Eleanor saw a tiny window of opportunity and seized it, “I’d be dead,” she said. “That’s where I’d be. Lindsay’s the one who saved my life.”

Lindsay heard what was said and turned to Eleanor with a look of surprise.

Eleanor spotted the look and rolled over it before Lindsay could voice an objection, “Don’t look so surprised,” she said, “I know I told you that I wasn’t going to tell Ray, but this is something he needs to know.”

Ray stammered, “You mean she…?”

“Yes, she risked her own life to save me. That’s how her leg got broken!” Eleanor could easily enough justify her lie by thinking of it as simply role reversal. “Do you think you would you do the same?” she asked Ray.

“Of course I would,” he answered.

“Of course you would? I doubt that, especially since you’re too busy to even return a telephone call.”

“I said I was sorry. But—”

“There are no buts in life, you either do or you don’t. No moment ever comes around a second time. You have one chance to use each moment, you can use it to love and be happy or you can use it to be angry and hateful. I’m choosing to love and be happy.” She hesitated and looked square into his face, a face that looked exactly like his daddy’s. “And I’m hoping that you can find it in your heart to do the same thing.”

“I will,” Ray said reluctantly. “But it’s not easy to see my mother being somebody else’s—”

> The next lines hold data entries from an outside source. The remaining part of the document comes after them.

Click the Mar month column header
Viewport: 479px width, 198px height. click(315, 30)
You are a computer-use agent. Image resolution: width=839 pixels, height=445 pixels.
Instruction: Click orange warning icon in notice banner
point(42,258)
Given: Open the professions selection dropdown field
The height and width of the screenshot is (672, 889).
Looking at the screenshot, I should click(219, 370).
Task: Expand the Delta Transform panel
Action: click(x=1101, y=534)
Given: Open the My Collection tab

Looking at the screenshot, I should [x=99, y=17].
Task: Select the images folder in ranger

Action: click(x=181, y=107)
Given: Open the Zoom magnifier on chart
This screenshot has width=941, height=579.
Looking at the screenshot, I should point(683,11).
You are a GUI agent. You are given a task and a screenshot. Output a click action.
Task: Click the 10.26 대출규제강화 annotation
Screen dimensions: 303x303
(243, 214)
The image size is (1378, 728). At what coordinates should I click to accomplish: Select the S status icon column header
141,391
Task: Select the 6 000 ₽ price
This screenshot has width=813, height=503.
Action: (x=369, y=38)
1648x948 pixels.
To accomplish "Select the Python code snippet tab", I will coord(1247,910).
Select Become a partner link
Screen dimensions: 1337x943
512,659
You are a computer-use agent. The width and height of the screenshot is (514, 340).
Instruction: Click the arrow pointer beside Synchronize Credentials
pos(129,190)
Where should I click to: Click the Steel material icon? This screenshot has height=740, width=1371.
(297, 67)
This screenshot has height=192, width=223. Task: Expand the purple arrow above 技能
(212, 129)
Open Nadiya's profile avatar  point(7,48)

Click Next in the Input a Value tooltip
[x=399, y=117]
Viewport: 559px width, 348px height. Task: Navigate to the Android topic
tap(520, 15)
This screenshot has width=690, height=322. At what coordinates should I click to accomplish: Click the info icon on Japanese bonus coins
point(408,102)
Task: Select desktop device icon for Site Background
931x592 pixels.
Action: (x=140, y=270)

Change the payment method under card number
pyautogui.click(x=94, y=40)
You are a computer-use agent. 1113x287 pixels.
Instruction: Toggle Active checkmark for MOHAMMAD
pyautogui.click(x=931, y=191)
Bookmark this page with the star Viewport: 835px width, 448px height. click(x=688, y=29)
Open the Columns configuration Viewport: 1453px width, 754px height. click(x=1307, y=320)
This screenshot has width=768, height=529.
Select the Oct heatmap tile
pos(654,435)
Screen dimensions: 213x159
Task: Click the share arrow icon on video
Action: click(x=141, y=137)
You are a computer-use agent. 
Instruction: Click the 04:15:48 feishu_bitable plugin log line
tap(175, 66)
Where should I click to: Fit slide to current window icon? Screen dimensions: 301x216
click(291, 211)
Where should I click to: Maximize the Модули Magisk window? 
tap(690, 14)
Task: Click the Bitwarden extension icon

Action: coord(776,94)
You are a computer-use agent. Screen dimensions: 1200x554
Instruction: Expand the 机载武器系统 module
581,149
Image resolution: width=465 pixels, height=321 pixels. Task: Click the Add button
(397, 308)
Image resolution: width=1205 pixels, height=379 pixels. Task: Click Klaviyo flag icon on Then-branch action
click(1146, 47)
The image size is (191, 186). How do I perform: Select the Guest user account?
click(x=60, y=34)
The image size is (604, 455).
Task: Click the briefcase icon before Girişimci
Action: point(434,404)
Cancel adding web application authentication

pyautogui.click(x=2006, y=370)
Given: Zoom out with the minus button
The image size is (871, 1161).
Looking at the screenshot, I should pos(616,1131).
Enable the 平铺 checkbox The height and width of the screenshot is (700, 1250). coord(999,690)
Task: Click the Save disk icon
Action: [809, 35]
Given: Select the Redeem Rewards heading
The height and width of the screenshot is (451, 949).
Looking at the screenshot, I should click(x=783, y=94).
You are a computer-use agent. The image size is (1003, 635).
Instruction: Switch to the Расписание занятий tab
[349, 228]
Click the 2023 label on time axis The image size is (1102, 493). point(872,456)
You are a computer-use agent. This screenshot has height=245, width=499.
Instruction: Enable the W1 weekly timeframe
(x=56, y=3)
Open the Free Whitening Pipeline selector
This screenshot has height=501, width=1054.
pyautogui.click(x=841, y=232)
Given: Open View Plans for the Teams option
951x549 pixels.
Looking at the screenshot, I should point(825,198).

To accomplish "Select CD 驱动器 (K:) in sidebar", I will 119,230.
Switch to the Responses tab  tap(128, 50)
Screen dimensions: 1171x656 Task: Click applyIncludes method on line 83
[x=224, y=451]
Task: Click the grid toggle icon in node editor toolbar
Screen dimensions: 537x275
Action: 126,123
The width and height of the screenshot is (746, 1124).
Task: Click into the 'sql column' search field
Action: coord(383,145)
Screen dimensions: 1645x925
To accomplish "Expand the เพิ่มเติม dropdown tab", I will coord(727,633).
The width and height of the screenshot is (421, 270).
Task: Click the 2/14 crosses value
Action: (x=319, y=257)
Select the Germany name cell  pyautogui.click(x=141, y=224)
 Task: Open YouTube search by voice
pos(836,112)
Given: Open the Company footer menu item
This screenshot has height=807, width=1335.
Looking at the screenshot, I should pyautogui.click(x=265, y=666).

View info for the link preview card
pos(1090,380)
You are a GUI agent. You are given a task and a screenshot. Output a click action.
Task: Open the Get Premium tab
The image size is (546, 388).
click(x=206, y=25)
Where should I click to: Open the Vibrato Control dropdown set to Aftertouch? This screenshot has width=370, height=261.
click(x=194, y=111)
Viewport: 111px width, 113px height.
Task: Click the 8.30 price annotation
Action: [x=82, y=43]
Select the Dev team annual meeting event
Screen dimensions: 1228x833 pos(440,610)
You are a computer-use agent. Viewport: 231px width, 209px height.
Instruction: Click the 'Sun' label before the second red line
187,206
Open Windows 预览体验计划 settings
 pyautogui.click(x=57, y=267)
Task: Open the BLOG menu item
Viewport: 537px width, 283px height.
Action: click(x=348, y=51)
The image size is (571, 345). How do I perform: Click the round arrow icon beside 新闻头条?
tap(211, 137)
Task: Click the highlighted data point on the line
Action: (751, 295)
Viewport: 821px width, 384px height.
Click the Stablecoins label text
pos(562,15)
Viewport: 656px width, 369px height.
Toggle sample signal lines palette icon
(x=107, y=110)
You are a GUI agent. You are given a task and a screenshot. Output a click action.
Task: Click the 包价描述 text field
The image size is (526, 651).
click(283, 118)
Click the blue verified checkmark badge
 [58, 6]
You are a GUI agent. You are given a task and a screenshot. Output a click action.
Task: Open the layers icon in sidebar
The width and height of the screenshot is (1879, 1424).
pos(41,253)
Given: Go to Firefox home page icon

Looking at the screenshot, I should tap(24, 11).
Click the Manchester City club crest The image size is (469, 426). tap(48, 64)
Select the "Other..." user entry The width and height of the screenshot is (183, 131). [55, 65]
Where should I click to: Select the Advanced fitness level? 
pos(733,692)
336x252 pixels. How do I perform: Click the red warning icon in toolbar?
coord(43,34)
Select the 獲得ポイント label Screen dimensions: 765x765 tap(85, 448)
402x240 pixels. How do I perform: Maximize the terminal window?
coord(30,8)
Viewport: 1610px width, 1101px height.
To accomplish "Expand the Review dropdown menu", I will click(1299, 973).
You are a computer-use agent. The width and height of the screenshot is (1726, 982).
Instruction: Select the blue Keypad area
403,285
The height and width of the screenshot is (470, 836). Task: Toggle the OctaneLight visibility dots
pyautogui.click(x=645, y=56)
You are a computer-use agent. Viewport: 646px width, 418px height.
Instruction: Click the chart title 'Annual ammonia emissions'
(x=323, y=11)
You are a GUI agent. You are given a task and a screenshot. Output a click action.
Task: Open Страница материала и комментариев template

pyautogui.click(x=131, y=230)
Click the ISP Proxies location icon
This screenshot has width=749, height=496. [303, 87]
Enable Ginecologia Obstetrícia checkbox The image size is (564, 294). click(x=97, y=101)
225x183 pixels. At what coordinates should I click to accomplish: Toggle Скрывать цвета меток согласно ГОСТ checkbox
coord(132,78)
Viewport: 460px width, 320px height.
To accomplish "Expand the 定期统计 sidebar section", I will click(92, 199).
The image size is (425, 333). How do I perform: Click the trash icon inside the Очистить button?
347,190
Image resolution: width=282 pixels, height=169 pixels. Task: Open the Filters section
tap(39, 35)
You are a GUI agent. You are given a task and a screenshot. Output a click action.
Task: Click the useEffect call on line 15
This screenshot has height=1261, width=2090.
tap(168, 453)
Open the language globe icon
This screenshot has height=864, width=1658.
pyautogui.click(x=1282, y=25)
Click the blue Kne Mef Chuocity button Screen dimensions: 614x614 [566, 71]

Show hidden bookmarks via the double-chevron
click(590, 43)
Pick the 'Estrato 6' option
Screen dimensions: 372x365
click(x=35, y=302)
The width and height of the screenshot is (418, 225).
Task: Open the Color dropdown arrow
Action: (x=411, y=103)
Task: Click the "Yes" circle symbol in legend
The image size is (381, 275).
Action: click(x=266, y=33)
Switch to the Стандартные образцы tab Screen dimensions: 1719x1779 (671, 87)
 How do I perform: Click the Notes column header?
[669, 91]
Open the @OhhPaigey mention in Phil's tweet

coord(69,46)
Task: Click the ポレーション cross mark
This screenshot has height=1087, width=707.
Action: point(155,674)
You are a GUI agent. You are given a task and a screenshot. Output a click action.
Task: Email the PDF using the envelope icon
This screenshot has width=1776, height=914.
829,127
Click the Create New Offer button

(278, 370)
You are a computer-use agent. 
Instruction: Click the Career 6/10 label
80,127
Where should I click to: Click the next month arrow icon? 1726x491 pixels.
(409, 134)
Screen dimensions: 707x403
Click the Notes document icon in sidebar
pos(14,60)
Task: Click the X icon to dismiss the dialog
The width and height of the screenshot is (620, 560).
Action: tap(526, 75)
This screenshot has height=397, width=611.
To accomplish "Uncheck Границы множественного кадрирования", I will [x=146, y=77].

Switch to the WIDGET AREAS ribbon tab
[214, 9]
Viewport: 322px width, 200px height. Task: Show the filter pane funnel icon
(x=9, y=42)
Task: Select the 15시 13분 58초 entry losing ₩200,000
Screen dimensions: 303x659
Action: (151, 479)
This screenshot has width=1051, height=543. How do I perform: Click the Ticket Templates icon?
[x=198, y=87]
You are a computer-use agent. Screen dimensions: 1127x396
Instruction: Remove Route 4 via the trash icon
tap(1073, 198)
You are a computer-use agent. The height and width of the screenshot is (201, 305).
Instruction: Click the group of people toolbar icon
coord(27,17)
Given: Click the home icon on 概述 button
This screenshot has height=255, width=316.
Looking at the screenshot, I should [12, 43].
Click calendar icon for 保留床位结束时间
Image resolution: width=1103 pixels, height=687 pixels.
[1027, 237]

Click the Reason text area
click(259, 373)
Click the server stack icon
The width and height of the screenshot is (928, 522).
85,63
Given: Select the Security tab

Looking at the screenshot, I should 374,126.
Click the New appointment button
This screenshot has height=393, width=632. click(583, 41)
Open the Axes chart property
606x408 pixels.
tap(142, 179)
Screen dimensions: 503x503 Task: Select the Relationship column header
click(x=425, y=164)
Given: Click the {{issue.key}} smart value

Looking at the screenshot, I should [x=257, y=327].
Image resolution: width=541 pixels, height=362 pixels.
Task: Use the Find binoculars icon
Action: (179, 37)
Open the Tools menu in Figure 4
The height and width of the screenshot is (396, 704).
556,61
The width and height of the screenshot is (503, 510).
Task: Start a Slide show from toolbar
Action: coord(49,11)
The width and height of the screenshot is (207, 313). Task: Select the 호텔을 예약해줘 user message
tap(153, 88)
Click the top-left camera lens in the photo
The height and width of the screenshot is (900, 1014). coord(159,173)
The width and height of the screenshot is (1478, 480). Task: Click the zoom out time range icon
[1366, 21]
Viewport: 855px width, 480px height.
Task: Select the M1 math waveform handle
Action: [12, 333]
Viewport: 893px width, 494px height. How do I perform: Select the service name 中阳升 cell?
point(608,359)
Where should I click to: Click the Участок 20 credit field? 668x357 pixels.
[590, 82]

“Do you see yourself as someday being a father?”

“Well of course I do.”

“Funny, because I see you as my son—when you become a father, does that mean you’ll no longer be my son?”

“No,” he shook his head sheepishly, “but that’s different.”

“It’s not so different,” Eleanor said, “I’ve been a daughter, a wife, a mother and hopefully one of these days I’ll be a grandmother.”